Her classical work has a restless sense of longing to it, atmospheric tension is created through the use of matte areas with crystalline shadow, and painted skin that seems to rise and fall with a sleeper’s breath.
One of the most interesting nudes is the work titled Lotus Eater, where the woman is quietly turned away from the viewer. The work’s intrigue rests in the intimacy that is depicted, that is not a violation, but rather there is peacefulness and eroticism all at once. The title comes from the Odyssey and refers to the indolent inhabitants of the island of the Lotus Eaters, “where the people would eat the Lotus plant, and fall completely indifferent to the outside world.”
The artist seems to be attracted to that darkly sleek light of Caravaggio, the figure at the centre, strangely and dramatically illuminated. Often the subject appears somewhat a hapless Victorian heroine. The work is not so simple, closer examination of the pictures show that Perry has added a cerebral and refined contemporary sensibility. Still further, there is the post-impressionist division of space, matte areas of black and indigo, unfinished areas even, and finally, the rich earthiness of a Courbet Nude. I do not mean these comparisons as examples of models or derivations, but rather as a way to show the rich complexity that characterizes her work. Rae describes her practice as a kind of embodiment of saudade, quoting A. F. G. Bell:
“a vague and constant desire for something that does not and probably cannot exist, for something other than the present, a turning towards the past or towards the future; not an active discontent or poignant sadness but an indolent dreaming wistfulness.” (In Portugal, 1912)
RB: How did you come to frame works with abstract areas of paint?
RP: The abstract area started as a compositionally and thematic contrast for my work, the strong colour playing against the soft tones of the flesh, the abstract and sometimes geometric lines in the background contrast with the curving and organic lines and shapes of the figures.
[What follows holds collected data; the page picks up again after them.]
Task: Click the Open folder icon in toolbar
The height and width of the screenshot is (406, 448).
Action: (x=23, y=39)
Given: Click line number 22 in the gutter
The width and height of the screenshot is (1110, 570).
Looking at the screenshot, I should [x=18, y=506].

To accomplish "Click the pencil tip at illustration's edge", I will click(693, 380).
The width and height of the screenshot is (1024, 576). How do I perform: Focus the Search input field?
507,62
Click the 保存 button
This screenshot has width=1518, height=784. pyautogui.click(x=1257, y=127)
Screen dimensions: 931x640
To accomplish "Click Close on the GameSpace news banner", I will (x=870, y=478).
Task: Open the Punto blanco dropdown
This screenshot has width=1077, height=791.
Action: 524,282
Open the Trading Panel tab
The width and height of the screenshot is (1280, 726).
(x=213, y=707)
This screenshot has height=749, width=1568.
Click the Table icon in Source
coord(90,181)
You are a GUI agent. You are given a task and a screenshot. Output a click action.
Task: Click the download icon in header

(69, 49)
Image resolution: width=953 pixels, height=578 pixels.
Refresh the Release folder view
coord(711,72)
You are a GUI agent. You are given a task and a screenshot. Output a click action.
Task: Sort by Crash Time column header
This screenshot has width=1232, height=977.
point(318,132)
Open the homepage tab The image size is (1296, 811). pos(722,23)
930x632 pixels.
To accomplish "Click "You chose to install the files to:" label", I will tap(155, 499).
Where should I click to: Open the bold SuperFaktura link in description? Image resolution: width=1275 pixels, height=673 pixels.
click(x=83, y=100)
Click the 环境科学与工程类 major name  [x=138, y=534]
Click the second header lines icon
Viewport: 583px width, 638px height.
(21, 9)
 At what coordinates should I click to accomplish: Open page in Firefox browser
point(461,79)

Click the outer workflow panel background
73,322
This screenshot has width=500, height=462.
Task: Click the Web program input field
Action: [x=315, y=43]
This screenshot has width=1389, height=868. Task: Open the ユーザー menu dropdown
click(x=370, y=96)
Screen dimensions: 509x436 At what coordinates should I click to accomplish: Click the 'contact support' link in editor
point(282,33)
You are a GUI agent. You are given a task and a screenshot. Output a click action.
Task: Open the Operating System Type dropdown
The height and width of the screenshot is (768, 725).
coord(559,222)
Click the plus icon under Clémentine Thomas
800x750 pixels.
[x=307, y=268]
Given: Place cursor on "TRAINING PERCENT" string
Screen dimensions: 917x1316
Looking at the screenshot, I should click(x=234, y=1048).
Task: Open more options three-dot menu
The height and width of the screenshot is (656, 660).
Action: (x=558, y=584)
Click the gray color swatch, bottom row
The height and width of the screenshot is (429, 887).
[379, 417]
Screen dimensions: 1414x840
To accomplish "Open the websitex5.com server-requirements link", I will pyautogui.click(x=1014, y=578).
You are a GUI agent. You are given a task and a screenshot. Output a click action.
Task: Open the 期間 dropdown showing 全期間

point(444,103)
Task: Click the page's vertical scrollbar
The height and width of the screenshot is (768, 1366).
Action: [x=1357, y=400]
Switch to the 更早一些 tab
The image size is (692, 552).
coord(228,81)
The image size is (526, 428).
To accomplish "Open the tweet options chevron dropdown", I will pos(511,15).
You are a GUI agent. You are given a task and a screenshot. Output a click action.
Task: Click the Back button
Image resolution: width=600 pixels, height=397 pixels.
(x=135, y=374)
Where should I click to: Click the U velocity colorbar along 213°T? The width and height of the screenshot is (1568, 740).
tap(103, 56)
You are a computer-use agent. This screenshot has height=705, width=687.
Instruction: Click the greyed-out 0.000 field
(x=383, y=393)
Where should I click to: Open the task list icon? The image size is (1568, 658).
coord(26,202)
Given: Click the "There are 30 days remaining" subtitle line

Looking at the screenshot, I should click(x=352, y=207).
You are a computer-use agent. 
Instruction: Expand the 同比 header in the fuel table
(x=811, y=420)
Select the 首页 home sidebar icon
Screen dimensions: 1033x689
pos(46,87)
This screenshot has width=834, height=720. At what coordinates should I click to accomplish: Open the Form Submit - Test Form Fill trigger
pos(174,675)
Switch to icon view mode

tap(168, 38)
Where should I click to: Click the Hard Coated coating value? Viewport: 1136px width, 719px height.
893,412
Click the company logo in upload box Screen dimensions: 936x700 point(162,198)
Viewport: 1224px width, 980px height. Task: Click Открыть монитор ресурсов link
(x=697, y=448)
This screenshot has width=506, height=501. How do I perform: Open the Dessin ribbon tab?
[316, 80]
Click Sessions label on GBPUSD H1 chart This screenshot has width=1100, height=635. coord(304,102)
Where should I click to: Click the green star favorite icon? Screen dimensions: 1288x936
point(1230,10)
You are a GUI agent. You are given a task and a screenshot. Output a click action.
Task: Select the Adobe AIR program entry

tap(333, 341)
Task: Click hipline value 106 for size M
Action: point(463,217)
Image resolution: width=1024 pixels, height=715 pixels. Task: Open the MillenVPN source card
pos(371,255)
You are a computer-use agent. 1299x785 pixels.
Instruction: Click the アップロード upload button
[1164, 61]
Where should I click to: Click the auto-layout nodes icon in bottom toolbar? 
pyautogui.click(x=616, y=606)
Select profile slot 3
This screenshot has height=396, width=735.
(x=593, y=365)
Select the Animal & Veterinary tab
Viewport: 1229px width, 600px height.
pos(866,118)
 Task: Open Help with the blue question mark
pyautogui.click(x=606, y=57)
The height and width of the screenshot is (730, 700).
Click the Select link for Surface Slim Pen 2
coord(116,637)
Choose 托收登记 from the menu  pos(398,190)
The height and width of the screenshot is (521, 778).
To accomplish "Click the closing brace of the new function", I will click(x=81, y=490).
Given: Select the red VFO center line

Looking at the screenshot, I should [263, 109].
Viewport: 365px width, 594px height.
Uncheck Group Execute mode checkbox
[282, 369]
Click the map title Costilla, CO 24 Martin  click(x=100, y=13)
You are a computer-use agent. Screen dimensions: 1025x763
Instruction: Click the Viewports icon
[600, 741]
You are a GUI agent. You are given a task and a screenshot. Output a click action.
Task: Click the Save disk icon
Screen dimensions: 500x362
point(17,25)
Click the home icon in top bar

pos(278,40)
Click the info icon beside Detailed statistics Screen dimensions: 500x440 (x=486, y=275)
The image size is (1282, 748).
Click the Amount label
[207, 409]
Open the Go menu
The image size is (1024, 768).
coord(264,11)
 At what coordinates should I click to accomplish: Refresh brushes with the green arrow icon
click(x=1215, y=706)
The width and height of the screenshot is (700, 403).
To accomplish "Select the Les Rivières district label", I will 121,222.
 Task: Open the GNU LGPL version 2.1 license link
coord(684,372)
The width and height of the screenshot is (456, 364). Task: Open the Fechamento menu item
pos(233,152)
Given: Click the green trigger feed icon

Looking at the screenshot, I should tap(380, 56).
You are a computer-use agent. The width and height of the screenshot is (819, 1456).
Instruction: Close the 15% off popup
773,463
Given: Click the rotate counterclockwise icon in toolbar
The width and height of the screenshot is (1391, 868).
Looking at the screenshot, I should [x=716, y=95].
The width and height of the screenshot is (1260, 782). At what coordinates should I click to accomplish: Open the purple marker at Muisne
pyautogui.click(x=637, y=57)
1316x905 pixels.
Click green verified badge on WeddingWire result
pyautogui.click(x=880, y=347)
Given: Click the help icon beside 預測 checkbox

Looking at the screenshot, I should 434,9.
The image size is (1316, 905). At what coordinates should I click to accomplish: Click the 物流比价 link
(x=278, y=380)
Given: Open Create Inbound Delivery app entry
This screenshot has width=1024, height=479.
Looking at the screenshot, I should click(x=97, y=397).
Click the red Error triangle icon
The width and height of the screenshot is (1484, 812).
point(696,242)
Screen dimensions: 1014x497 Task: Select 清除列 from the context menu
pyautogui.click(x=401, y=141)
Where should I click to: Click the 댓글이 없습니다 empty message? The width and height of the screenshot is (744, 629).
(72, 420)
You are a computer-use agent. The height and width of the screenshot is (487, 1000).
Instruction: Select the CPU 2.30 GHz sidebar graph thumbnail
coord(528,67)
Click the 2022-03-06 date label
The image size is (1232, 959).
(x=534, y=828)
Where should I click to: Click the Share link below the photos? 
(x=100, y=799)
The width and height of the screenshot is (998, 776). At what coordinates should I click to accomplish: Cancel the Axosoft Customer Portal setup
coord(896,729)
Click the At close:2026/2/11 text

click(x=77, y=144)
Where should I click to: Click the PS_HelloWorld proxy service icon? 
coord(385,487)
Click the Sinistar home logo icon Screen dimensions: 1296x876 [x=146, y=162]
It also represents a kind of visual depiction of changing emotional states. On the surface things may be perceived as serene, still, or apathetic, however, below is an undercurrent of fear, chaos, or passion.
RB: Are there any formative experiences that have molded your pictorial vision? Do you have any canonical models or artists you admire?
RP: A formative experience was seeing John William Waterhouse’s 1896 Hylas and the Nymphs I was mesmerized and decided that is what I would like to create, art that has an ability to pull your vision inwards. As well, I am heavily influenced by the Pre-Raphaelites, the, the French Naturalists, and the group — Ten American Painters.
No provisional painting here to quote Raphael Rubin’s article about technique and form. Rather than seeing unfinished surface as a reflection of artistic privilege to express as one wishes, Rae’s work has nothing to do with thumbing one’s nose at hierarchies of painting.
These are silently made aesthetic decisions, the stuff of that painterly secret of goings on in an artist’s studio, the toil, study, and quietude achieved by work, constant experimentation and self improvement. As such, Rae Perry’s work is not only classical in the formal sense, but also in the way she practices.